BNP Paribas warned that “extreme market conditions” hit trading revenues at the French bank in the fourth quarter, undermining chief executive Jean-Laurent Bonnafé’s ambition to become a European investment banking champion.
The biggest French bank by market capitalisation slashed its financial targets and pledged to cut an extra €600m of costs after reporting one of the worst performances in securities trading of any large investment bank.
Its global markets division posted a €225m loss in the final period of 2018 after revenue fell 40 per cent. It suffered a 70 per cent plunge in equity trading, a traditional strength of the bank, and blamed “extreme market movements . . . [that hit] the valuation of inventories and a loss on index derivative hedging in the US”.
The bank, which has been building up its trading operations to try and win market share, made an $80m loss on a derivative trade linked to the value of the S&P 500 index, which tumbled in December on global trade tensions and US growth concerns.
It also confirmed plans to shut its proprietary trading arm, Opera Trading Capital, after it struggled to make a profit during its brief existence.
BNP Paribas’ results are symptomatic of a general malaise across French and European investment banking. Three weeks ago Société Générale warned market volatility hit its revenues and capital levels in the fourth quarter, pushing revenue down by a fifth in the period and 10 per cent overall in 2018. Last week Deutsche Bank deepened cost cuts after a double-digit decline in trading income.
A big miss in markets across FICC and equities . . . the worst performance in both since 2013
Scandinavian bank Nordea also posted a similarly disappointing set of results on Wednesday. Chief executive Casper von Koskull promised more cost cuts after Nordea’s quarterly profit fell 21 per cent and said “difficult market conditions” across Europe had added “pressure . . . on market making revenues” at the investment bank.

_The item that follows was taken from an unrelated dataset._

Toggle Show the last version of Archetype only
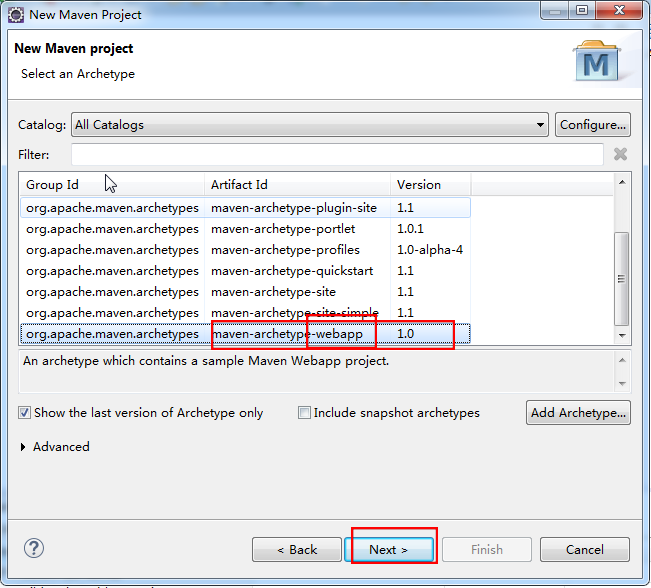The width and height of the screenshot is (651, 588). tap(25, 412)
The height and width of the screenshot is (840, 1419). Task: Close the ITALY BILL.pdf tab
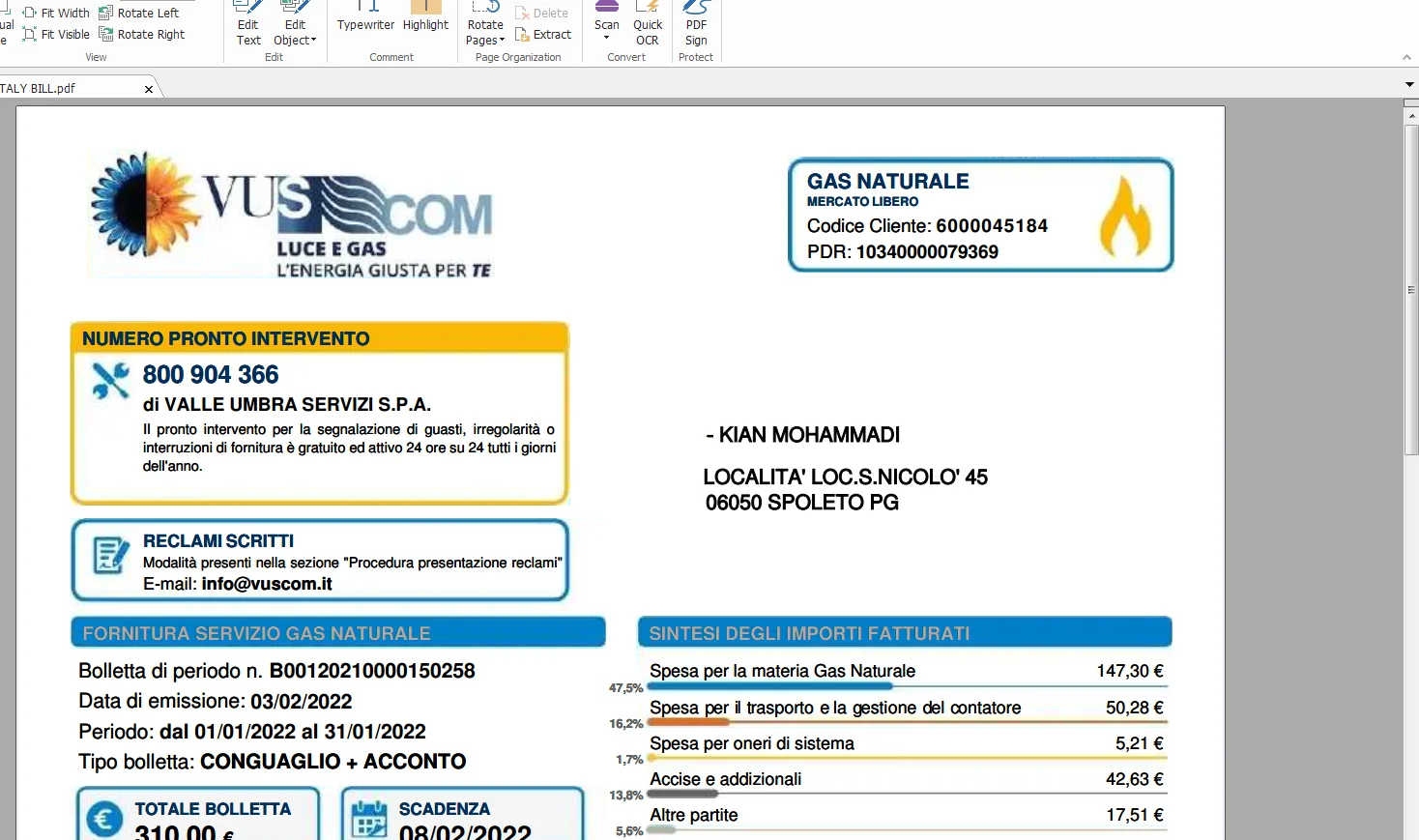click(149, 89)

Still, BNP Paribas’ equities trading performance was worse than most rivals, such as Swiss peer UBS, which reported a 13 per cent decline last month. The five largest US banks all posted gains in the area, underlining the widening the gap between Wall Street groups and their struggling transatlantic rivals.
The French bank’s fixed-income, currencies and commodities (FICC) trading unit fared little better. Revenue fell for a seventh consecutive quarter — dropping 15 per cent — “with a market context still lacklustre in particular on rates and credit”, the bank said. Overall, fixed income trading revenue fell 21 per cent in 2018.
“A big miss in markets across FICC and equities . . . the worst performance in both since 2013,” Jefferies analyst Maxence Le Gouvello Du Timat said. “The repositioning in investment banking is rational and further cost-cutting should be taken well, accounts for 2.5 per cent of the 2018 cost base.”
The unexpectedly bad fourth quarter performance caps two disappointing years for BNP Paribas’ investment bank, which was previously heralded as a growth engine by Mr Bonnafé as embattled rivals such as Deutsche Bank retreat.
Executives said the “unfavourable environment requires . . . [us] to intensify the transformation” of the investment bank and deepen cost-cutting to meet financial goals.
It increased a cost-savings target by €600m to €3.3bn, with more than half the extra cuts due to come from the investment bank, signalling more job losses and a shrunken bonus pool.
BNP Paribas now “expects a return on equity of 9.5 per cent in 2020” compared with a previous forecast of 10 per cent. Its group revenue growth target was also lowered, from 2.5 per cent between 2016 and 2020 to 1.5 per cent.
Overall revenue fell 1.5 per cent in 2018 to €42.5bn and came in below analysts’ forecasts at €10.16bn in the fourth quarter. Annual net income was €7.5bn, down 3 per cent. The bank expects “growth in the earnings per share of over 20 per cent between 2016 and 2020 and a common equity Tier 1 ratio of at least 12 per cent”.
The stock fell 1 per cent in Paris, extending its decline over the past year to 36 per cent, among the worst of any French business.